Shaping the creative brain

drawing, improv process, techniques

Drawing is one of the three creative techniques I use (quilting, photography and drawing). They influence each other.

In drawing I have a few subset themes. One is botanical drawing.

Botanical drawing has a long history, and I cannot practice it without referring to its ancient practice.

I visited three times the Botanical Garden of Padova, where historical botanical drawings are displayed in the museum. It is the most ancient university botanical garden of the world that preserves its original location. Founded in 1545, it’s part of the world UNESCO heritage, it hosts 6000 plants from 5 continents. A cradle of science and scientific exchanges.

During my latest visit the Botanical Garden of Padova I collected photos of plants, for my future drawings.

I made, in the past months, this collection of small botanical drawings, where I practiced a bit with abstraction, always starting from some photograph of mine. I’ve been abstracting, in particular, the shape, underlining the contours and subtracting colours. The infinite curves created by biology have always fascinated me. I published these drawings in my recently created Instagram profile @the_cult_of_ink.

My future steps in drawing aim to go beyond the abstraction by subtraction. I will continue with addition and composition: this is a method that I’ve used during improv quilting, when I practiced adding fabric pieces on the design wall. I love seeing how different media influence your brain in training you on some practices which can be transferred to other media.
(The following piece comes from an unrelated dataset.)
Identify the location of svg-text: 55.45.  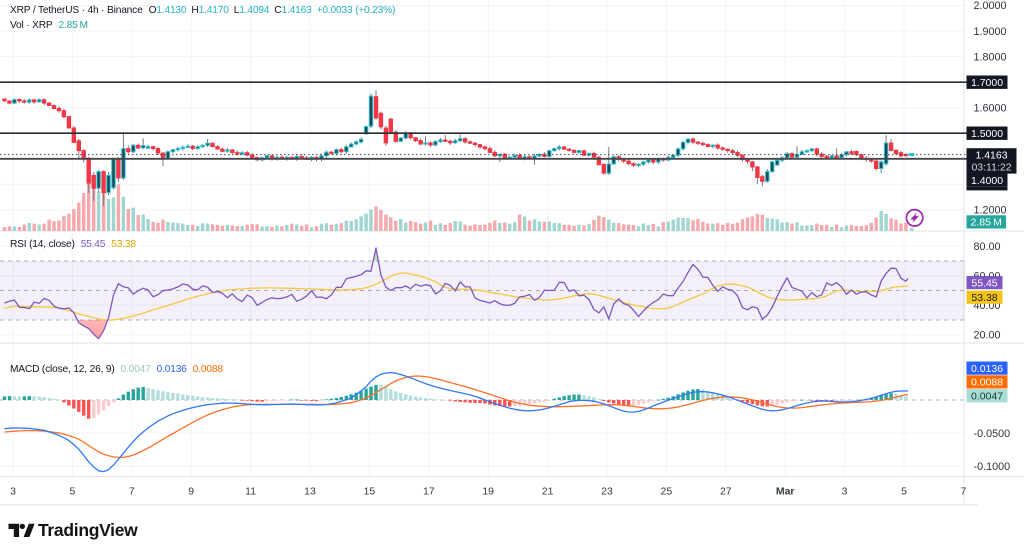
(984, 283).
Here below it is shown one of my most recent botanical drawing: this is started from tens of separate flower and petal drawings (ink on paper), recombined, drawing them again and again, choosing the final composition with pencil and eraser. The result is re united in an imaginary organic creation.  

The logo of the Instagram profile @the_cult_of_ink was made in this same way: selecting petal shapes and repeating them. Here below you can see the source (photographic details) and the resulting final drawing. Question to the quilting friends: does it look like connecting pieces of fabric?